◆ Problem to solve: Ignoring every picture, return the lines of the listing below word for word, from the line that holds "Open 身份认证 in the sidebar" through the line that holds "Screen dimensions: 920x640".

◆ Supplied data:

------------------------------------------------

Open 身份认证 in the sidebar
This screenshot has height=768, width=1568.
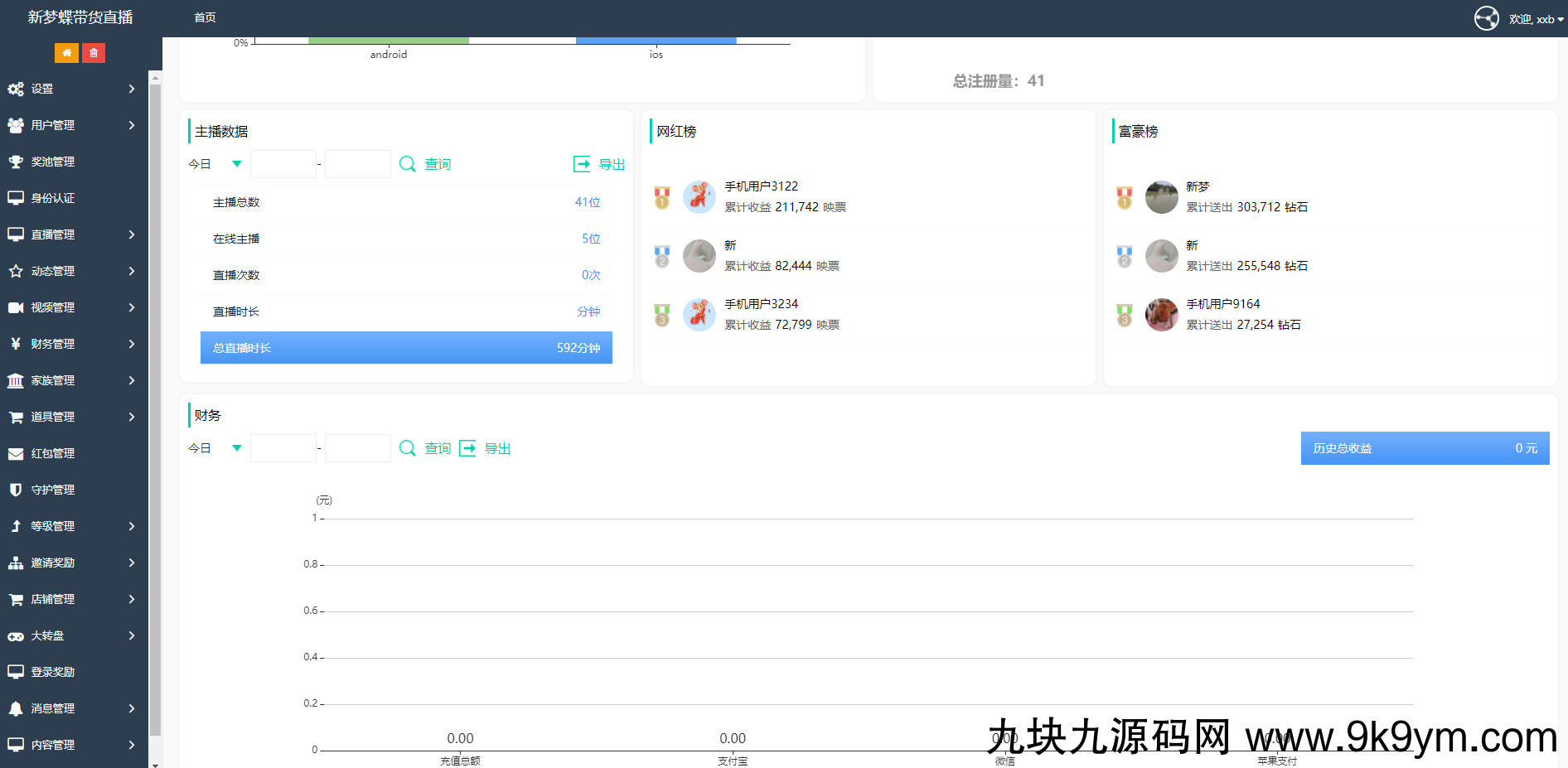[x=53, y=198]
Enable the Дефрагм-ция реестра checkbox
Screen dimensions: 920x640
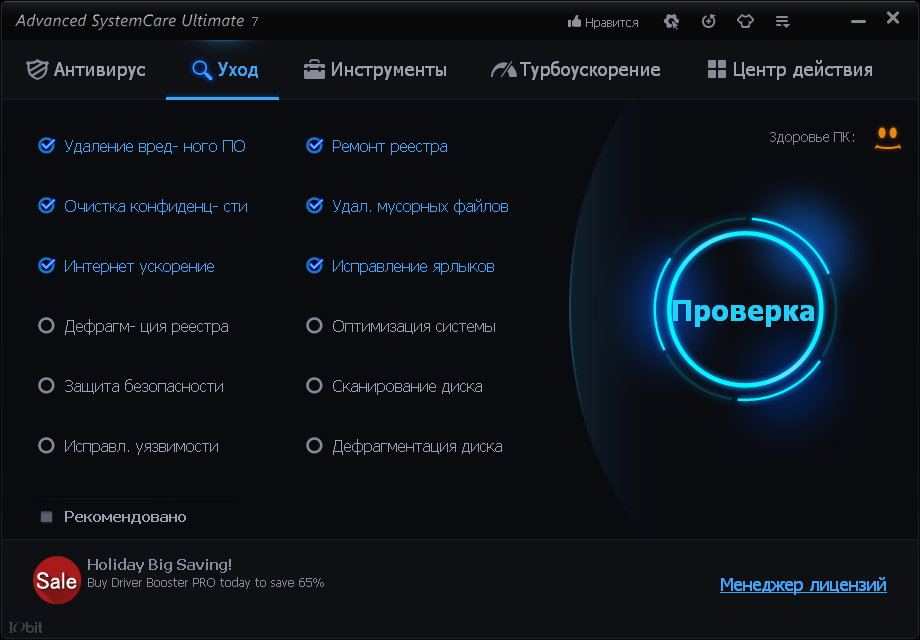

------------------------------------------------

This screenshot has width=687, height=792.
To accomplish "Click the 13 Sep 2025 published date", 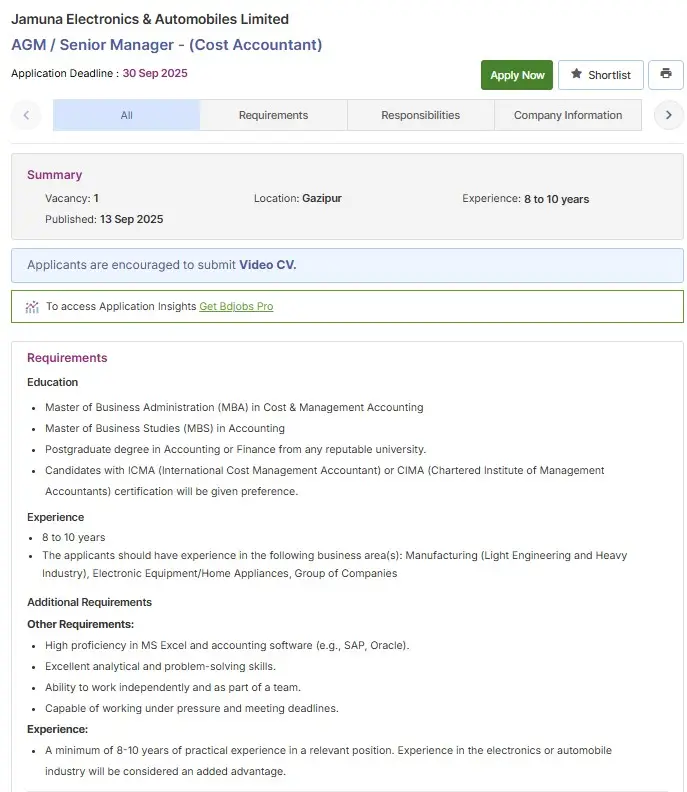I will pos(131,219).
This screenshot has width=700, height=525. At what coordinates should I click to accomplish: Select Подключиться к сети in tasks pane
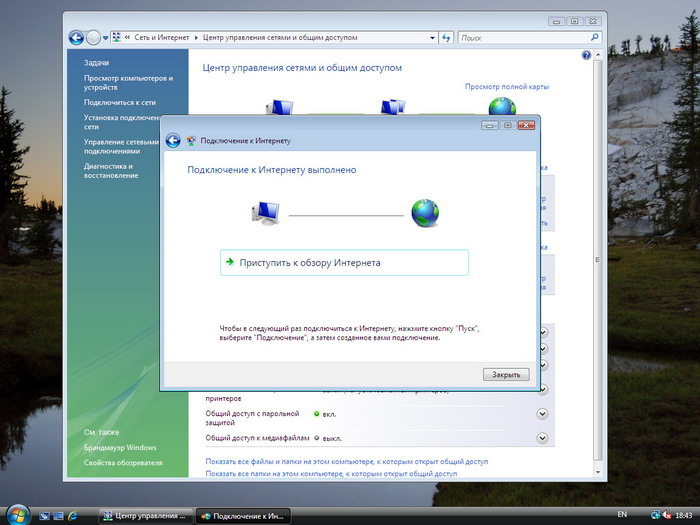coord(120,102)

------------------------------------------------

◆ Answer space:
Open 身份认证 in the sidebar
This screenshot has height=768, width=1568.
[x=53, y=198]
Enable the Дефрагм-ция реестра checkbox
Screen dimensions: 920x640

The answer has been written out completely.